Он отодвинул кастрюлю, нащупал на столе стакан и поднялся.
— Чего ты хочешь? Чаю? Я принесу, принесу, — она пыталась взять из его рук стакан и почти умоляюще уговаривала: — Ну, дай, дай, Гриша.
— Зачем? Я сам, — он шел, шаря перед собой в воздухе, ткнулся сначала в шкаф, но нащупал дверь и вышел в коридор. Скоро вернулся с чаем, сел за стол и опять не принял ее помощь. — Зачем пришла? Я решил, что ты не придешь никогда. Я перестал ждать.
— Пожалуйста, не сердись, Гриша.
— За что мне на тебя сердиться? Я совсем на тебя не обижаюсь. Я все понимаю. Не идиот ведь.
Все-таки она услышала то, что хотела, хотя и не ждала услышать. От его слов ей не легче стало, а печальнее, плакать захотелось, она вытерла слезы ладонью. Но она боялась, что он будет думать о ней хуже, чем она есть, ей надо было — надо! — оправдаться, и она зачем-то — ах, ну зачем, зачем? — сказала:
— Не думай обо мне плохо, Гриша… Я ведь не из-за того, что ты ранен…
— Не надо! Замолчи! — испуганно прошептал он.
Но остановиться она не могла, ей надо было выговориться, она не могла не выговориться, и она договорила:
— Я давно, Гриша, люблю другого…
Господи, дура, что она мелет? Ну, разве можно так?..
Он молчал, опустив голову, скривив губы. Долго молчал, а она уже поняла, что нанесла ему новый удар, и раскаивалась, и снова хотела оправдаться уже в том, что сказала неправду.
— Я устал, Света, — сказал он. — Извини. Я очень устал. Иди. Желаю тебе счастья…
Она ушла, сдерживая слезы, а на лестнице расплакалась. Сидела на ступеньках и плакала. Мужчина прошел мимо.
— В общественном месте нельзя страдать, девушка, — сказал он.
— Где хочу, там и страдаю, — зло ответила она и пробормотала: — Ходишь в шляпе, небось не видал фронта, всю войну в тылу отсиживался, — и успокоилась и пошла домой.
Григорий давно понял, что Светлана отказалась от него, но надежда еще теплилась в нем, и он ждал ее, хотя знал, что такой — слепой — он ей не нужен. Ни ей, никому. Жить в темноте, не видя белого света, обузой для других и для себя — вот что его ждало впереди.

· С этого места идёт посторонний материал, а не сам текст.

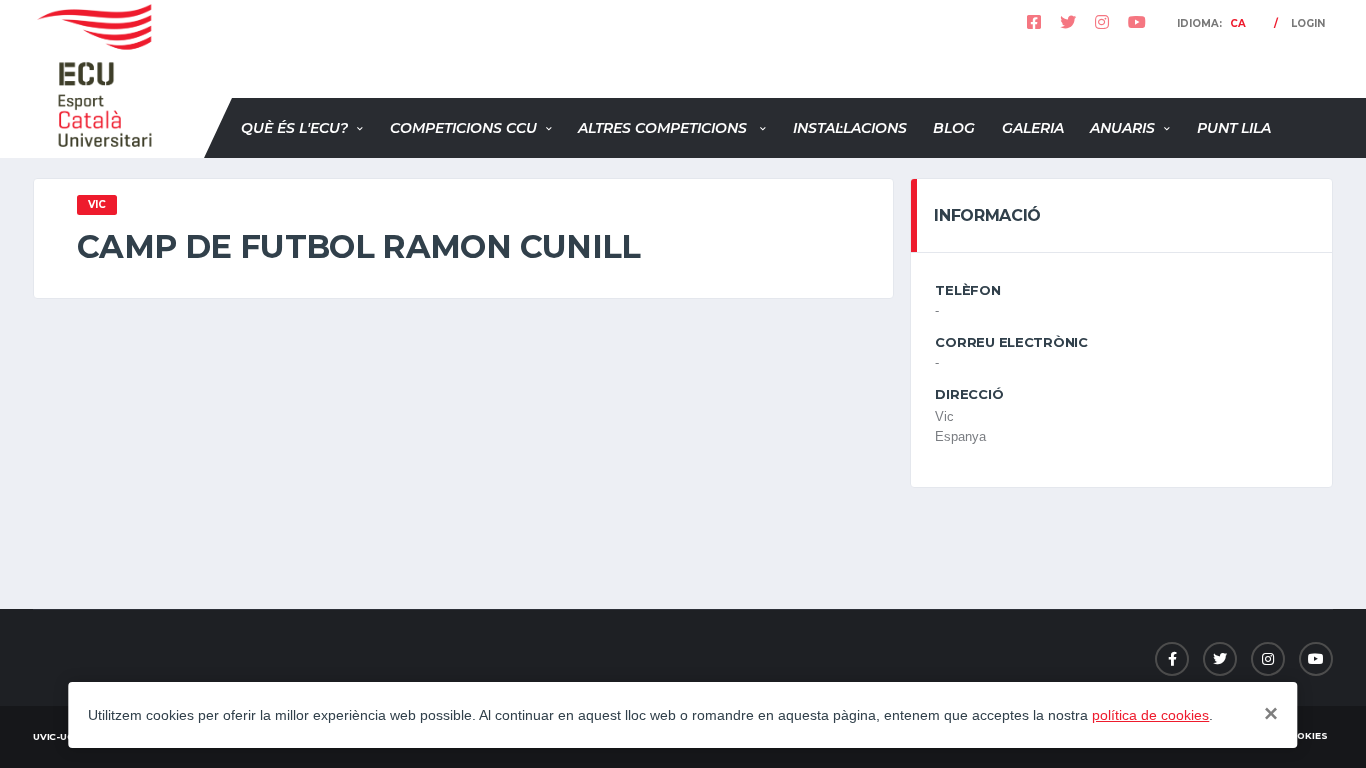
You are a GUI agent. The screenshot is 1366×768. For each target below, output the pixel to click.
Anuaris (1122, 128)
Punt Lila (1234, 128)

Он давно решил, что он бесполезный человек, что ему незачем жить на земле, что надо уйти из этого мира, не обременяя никого. Однако он все ждал и ждал чего-то, не торопился сделать последний шаг. Чего он ждал? Может быть, встречи со Светланой? Встреча состоялась, робкая надежда, которая еще теплилась в нем, рухнула, ждать уже нечего.
Он был готов сделать то, что решил сделать давно, еще в госпитале.
Григорий нашел в шкафу бельевую веревку, привязал ее к батарее, подергал, крепко ли привязал, накинул петлю на шею и вытянулся на полу. Петля затянулась, стало трудно дышать, а перед глазами — во тьме его слепых глаз — поплыли красные круги.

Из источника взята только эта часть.